On the heels of a successful inaugural year, this spring WeWork Labs—The We Company’s platform supporting early-stage startups in 49 locations across 32 global cities—is launching WeWork Food Labs, which provides dedicated space, community, and programming to entrepreneurs working to address the biggest challenges in food today.
The platform will support a community of startups in industries from hospitality, consumer goods, and kitchen appliances to supply chain management, agricultural technology, distribution software, robotics, and beyond. It’s the second innovation lab developed by WeWork Labs, following one devoted to new advances in mining in Brazil.
For Roee Adler, global head of WeWork Labs, the ethos behind WeWork Food Labs is a natural extension of the company’s commitment to sustainability and early-stage entrepreneurs. “Those ideas intersect at Food Labs,” he says. “How we approach food and sustainability today will have an impact on us for generations to come.”
With growing greenhouse gas emission rates, a rising global population, and environmental concerns around food waste, the food industry is ripe for innovation.
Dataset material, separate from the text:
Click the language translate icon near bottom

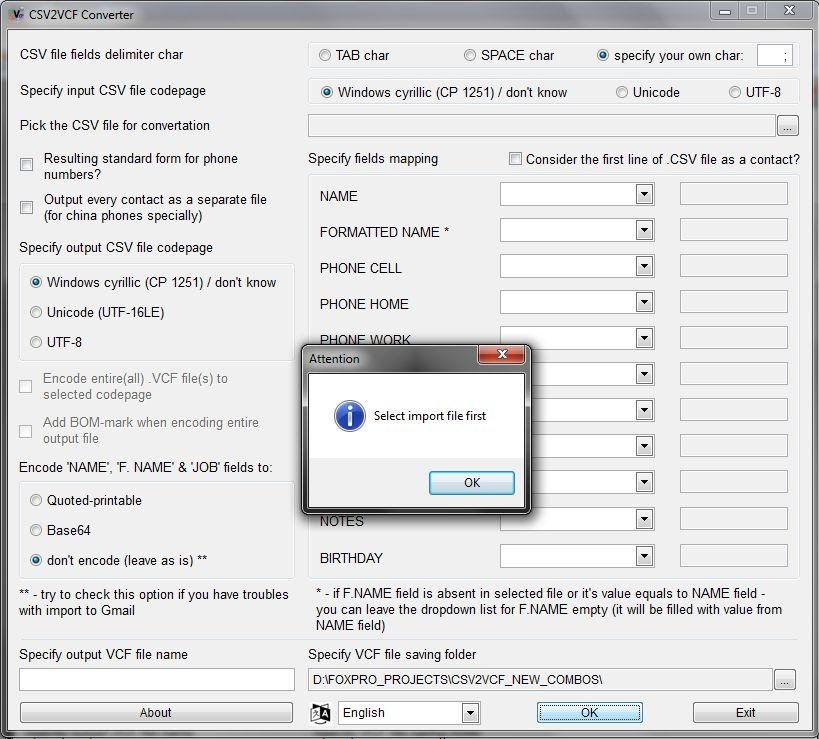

This presents The We Company with a unique opportunity to disrupt the space and leverage a dynamic community of entrepreneurs on a global scale, despite the challenges normally associated with the industry. “In a way, building a food startup is much more difficult than building startups in other areas,” says Adler. “Facilities can be expensive, equipment is required, [and] procurement of customer pipelines can be difficult.”
The WeWork Food Labs flagship location is slated to open in late 2019 at WeWork 511 W 25th St in New York, adjacent to the High Line in West Chelsea. It will provide members with a custom R&D space, pantry, private dining room, merchandising area, and indoor-outdoor event space. An inspiring workspace will include dedicated desks, private offices, conference rooms, phone booths, a photo studio, and a podcast studio. Members will have subsidized access to farm space, commercial kitchens, and maker spaces.
The lab will support a general Food Labs program, accessible through paid membership, and the Food Labs Accelerator, which will follow a traditional accelerator model. The first participants will follow a structured curriculum over five months, starting in October. WeWork will seed $1 million in equity investments.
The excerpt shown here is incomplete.